───── LISTING

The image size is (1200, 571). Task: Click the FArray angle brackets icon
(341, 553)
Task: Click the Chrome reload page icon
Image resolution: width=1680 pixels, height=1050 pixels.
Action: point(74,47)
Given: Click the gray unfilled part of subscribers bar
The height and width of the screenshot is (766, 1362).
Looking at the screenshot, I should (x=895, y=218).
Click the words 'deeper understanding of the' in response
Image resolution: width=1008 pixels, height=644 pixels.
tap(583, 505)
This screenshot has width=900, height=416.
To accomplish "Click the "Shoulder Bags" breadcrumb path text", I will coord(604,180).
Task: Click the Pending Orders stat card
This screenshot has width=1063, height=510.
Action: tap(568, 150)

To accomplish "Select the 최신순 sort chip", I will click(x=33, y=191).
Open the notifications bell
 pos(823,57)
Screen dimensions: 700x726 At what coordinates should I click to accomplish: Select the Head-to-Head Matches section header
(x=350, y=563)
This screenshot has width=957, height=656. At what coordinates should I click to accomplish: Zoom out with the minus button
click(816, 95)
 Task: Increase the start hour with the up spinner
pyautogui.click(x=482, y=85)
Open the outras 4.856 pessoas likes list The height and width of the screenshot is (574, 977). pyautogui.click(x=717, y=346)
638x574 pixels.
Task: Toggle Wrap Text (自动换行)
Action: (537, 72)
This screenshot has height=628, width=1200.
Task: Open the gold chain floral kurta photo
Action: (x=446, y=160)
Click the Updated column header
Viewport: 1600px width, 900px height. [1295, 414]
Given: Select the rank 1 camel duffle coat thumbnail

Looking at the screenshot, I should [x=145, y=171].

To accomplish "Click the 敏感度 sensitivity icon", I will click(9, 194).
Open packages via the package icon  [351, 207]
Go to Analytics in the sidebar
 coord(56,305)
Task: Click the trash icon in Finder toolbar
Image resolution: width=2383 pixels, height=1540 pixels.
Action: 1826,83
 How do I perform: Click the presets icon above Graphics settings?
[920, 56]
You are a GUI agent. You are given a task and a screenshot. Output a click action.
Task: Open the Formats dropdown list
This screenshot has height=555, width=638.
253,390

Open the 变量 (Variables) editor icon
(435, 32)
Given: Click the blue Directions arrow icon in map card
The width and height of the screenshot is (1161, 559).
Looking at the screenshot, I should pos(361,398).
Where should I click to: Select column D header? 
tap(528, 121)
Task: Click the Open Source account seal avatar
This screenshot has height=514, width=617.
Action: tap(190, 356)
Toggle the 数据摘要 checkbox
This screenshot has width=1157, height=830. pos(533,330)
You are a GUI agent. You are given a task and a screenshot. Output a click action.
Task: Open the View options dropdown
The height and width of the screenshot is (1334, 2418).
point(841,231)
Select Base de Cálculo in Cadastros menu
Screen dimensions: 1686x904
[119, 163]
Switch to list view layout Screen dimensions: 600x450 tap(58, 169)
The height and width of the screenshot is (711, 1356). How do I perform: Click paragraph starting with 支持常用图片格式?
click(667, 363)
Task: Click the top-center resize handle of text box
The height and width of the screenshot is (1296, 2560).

──────────

» WRITTEN TASK: Rewrite the listing lines between the line holding "Click the Updated column header" and the line holding "tap(528, 121)", inclusive, substituting "side panel" for "sidebar" and leaving everything else as it is.

» FULL ANSWER:
Click the Updated column header
Viewport: 1600px width, 900px height. [1295, 414]
Given: Select the rank 1 camel duffle coat thumbnail

Looking at the screenshot, I should [x=145, y=171].

To accomplish "Click the 敏感度 sensitivity icon", I will click(9, 194).
Open packages via the package icon  [351, 207]
Go to Analytics in the side panel
 coord(56,305)
Task: Click the trash icon in Finder toolbar
Image resolution: width=2383 pixels, height=1540 pixels.
Action: 1826,83
 How do I perform: Click the presets icon above Graphics settings?
[920, 56]
You are a GUI agent. You are given a task and a screenshot. Output a click action.
Task: Open the Formats dropdown list
This screenshot has height=555, width=638.
253,390

Open the 变量 (Variables) editor icon
(435, 32)
Given: Click the blue Directions arrow icon in map card
The width and height of the screenshot is (1161, 559).
Looking at the screenshot, I should pos(361,398).
Where should I click to: Select column D header? 
tap(528, 121)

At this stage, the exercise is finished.